Start of INPUT FOR THIS TASK
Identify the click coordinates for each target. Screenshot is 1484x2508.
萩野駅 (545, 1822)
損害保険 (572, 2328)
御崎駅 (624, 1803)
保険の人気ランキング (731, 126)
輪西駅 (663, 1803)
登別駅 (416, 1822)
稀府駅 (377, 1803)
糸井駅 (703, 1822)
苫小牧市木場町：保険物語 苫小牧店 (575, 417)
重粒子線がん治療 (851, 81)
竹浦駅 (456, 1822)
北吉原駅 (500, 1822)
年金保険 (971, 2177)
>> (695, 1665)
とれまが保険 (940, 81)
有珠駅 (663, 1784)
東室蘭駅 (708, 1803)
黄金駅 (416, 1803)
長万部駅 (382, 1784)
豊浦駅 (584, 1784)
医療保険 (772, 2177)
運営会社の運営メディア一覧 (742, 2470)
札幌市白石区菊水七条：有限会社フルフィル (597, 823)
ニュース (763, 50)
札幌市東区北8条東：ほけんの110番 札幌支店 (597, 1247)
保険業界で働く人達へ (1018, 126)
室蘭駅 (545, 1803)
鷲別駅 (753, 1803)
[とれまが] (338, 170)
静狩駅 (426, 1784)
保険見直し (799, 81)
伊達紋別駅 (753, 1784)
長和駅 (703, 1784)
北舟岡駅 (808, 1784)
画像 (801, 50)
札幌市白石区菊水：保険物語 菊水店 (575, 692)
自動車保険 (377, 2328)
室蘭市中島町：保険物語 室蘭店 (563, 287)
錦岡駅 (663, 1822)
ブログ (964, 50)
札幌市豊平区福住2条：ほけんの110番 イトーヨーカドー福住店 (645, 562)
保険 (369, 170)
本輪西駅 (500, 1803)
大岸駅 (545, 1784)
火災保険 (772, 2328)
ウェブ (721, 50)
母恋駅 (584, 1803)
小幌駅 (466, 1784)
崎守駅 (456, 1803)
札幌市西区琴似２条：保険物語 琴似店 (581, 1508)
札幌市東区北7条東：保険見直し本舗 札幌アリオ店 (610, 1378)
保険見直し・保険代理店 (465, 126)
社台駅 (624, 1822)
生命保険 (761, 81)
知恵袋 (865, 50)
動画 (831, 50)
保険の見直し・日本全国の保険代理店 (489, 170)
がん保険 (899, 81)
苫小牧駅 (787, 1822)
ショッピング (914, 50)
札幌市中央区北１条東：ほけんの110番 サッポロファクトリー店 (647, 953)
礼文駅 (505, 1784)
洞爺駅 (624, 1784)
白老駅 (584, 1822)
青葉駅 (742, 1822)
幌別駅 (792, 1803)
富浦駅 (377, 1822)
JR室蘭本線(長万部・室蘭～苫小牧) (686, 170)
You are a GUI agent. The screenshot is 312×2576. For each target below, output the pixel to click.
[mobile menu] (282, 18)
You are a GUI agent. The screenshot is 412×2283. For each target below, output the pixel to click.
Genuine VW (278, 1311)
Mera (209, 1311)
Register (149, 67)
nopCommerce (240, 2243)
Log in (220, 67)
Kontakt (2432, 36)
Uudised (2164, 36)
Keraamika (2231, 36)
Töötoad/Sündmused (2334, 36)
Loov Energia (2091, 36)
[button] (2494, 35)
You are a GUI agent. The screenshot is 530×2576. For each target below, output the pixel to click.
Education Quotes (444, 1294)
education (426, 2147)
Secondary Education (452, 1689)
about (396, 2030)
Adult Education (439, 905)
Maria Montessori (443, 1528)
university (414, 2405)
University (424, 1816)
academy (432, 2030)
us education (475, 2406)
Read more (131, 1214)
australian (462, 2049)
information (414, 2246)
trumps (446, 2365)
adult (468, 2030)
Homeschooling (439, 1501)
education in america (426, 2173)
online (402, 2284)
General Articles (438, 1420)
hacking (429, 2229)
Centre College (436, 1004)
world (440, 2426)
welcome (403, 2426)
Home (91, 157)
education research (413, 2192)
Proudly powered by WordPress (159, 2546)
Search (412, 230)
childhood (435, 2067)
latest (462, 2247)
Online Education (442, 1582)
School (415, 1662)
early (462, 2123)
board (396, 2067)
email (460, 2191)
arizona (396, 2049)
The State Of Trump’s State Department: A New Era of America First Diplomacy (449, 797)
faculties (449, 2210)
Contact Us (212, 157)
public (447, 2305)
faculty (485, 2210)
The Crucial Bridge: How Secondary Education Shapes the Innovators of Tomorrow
End of INPUT FOR THIS TASK
WORK ITEM:
The lines you need are those with the word "below"; list them from the entries.

ANSWER:
You are a GUI agent. The screenshot is 312×2576. For each target below, output the pixel to click.
You are a GUI agent. The screenshot is 412×2283. For each target below, output the pixel to click.
You are a GUI agent. The screenshot is 530×2576. For each target below, output the pixel to click.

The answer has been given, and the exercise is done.